Sterling Estates Park will be in the Sterling Estates Subdivision just west of Menards. A number of streets will be built simultaneously in the new subdivision, which will open more than 70 housing lots.

“The cooperation we received from the city really made this possible,” said developer John Niedfelt, president of Niedfelt Properties. “With the development of the park, the city is participating in some of the cost of the streets.”

Overall, the street project will cost $650,000. The city will pay about one-third and Niedfelt Properties the remaining two-thirds, Niedfelt said.

“With the investment (the city) is making in the park, they wanted to see streets all around the perimeter of the park completed,” he said.

Public Works Director John Collins said the timing just worked out on the partnership between the city’s Public Works Department, Parks and Recreation Department and the private developer.

“The city has a park going in, and we need some parking that needs to be installed adjacent to the road,” Collins said. “The developer needed concrete poured around to complete the subdivision plans.”

All the needs will be met in a comprehensive project this summer aimed at extending Norseman Avenue to the west and Ebony Lane to the north. Monarch Avenue will be added as an east-west street and Sunrise Avenue as a north-south street at Sterling Estates.

Those four streets will then border the new seven-acre Sterling Estates Park, for which the city bought land in 2008 for $88,000.

“As Grand Island grows, it’s important to expand the parks system to meet the outdoor recreational and quality-of-life needs of our community,” Parks and Recreation Director Todd McCoy said. “We think Sterling Estates Park will be a popular neighborhood-style park with connection to the hike/bike trail system.”

The Grand Island Parks and Recreation Department will spend $150,000 toward development of the park this year, McCoy said.

In this first year, park development will include grading, seeding, underground sprinklers, trees and the west side of a figure-eight walking trail.

McCoy plans to request an additional $150,000 in the next three city budgets to continue the park development. The second year would be for the east side of the walking trail, a small playground, trees, seeding and benches. The third year would include picnic shelters, a backstop, another playground and trees, and the fourth would include a concrete basketball court and benches.

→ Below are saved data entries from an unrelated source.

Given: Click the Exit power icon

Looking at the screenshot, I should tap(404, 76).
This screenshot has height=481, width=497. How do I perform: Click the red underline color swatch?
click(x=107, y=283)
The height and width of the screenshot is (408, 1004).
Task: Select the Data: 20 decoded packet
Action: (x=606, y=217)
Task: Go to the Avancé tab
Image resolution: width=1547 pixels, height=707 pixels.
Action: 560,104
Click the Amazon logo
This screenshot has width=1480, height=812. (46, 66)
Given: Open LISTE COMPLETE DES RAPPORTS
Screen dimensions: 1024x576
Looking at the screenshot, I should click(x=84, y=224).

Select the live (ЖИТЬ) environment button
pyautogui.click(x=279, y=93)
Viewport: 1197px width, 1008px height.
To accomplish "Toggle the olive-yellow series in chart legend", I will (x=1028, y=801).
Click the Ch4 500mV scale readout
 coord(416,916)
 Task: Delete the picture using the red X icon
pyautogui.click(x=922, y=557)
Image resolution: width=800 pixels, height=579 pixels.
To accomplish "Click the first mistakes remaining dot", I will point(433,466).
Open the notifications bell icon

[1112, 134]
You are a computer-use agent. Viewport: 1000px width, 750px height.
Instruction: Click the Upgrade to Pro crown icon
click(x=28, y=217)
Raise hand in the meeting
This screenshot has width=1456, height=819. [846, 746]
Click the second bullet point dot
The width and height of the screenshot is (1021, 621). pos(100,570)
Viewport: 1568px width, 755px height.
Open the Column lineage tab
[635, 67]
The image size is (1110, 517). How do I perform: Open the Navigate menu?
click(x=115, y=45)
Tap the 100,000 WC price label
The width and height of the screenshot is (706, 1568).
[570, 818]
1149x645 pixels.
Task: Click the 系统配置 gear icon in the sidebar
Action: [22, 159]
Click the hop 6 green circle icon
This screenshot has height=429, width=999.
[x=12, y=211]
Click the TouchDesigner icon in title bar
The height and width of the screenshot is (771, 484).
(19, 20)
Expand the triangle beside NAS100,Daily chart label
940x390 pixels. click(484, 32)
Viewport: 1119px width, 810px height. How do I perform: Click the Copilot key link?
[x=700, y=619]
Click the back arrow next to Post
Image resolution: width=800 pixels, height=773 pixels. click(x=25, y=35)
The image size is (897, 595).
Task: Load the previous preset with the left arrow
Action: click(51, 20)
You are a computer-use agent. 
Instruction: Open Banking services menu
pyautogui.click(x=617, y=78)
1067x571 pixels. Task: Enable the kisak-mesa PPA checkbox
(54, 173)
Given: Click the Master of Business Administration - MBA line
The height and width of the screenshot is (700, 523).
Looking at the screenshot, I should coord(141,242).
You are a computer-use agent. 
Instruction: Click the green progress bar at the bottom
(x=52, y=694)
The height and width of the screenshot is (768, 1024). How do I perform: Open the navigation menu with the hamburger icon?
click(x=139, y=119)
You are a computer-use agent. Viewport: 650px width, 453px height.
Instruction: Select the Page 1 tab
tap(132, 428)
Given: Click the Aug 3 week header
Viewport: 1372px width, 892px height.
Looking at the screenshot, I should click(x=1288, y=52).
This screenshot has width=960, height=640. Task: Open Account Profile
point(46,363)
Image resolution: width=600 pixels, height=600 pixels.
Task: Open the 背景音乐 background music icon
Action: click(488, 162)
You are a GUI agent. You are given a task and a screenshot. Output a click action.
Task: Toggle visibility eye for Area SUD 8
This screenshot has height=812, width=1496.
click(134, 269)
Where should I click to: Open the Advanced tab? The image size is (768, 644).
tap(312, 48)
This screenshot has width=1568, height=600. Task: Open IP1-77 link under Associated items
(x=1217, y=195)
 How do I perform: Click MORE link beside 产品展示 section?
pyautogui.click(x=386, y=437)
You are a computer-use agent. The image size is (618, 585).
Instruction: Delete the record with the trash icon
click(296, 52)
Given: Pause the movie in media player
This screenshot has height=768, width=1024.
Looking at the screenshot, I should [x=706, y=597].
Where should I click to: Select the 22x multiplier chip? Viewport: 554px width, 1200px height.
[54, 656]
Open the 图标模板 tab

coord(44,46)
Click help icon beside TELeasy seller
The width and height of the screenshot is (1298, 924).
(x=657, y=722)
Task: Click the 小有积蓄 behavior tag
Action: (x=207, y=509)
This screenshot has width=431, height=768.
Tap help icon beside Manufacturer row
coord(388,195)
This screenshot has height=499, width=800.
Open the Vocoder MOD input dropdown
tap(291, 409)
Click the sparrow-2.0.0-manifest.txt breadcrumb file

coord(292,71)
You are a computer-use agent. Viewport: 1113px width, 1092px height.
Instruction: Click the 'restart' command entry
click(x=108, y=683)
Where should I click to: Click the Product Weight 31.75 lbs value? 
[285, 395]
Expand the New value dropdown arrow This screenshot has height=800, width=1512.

Niedfelt said 22 townhome lots will be added this year along Norseman and Sunrise. That will be followed by townhome and single-family detached home lots along Monarch Avenue.

The housing development and the park development go hand in hand, Regional Planning Director Chad Nabity said.

“It’s a neighborhood park, which the city was waiting to develop until there was a neighborhood,” Nabity said.

As more facets of the park are developed, Niedfelt said, he sees that enhancing the interest in the housing.

“We’re excited about it providing a place for the residents to have some outdoor recreation very close for the families that have children and for anyone to enjoy it without having to drive far,” Niedfelt said.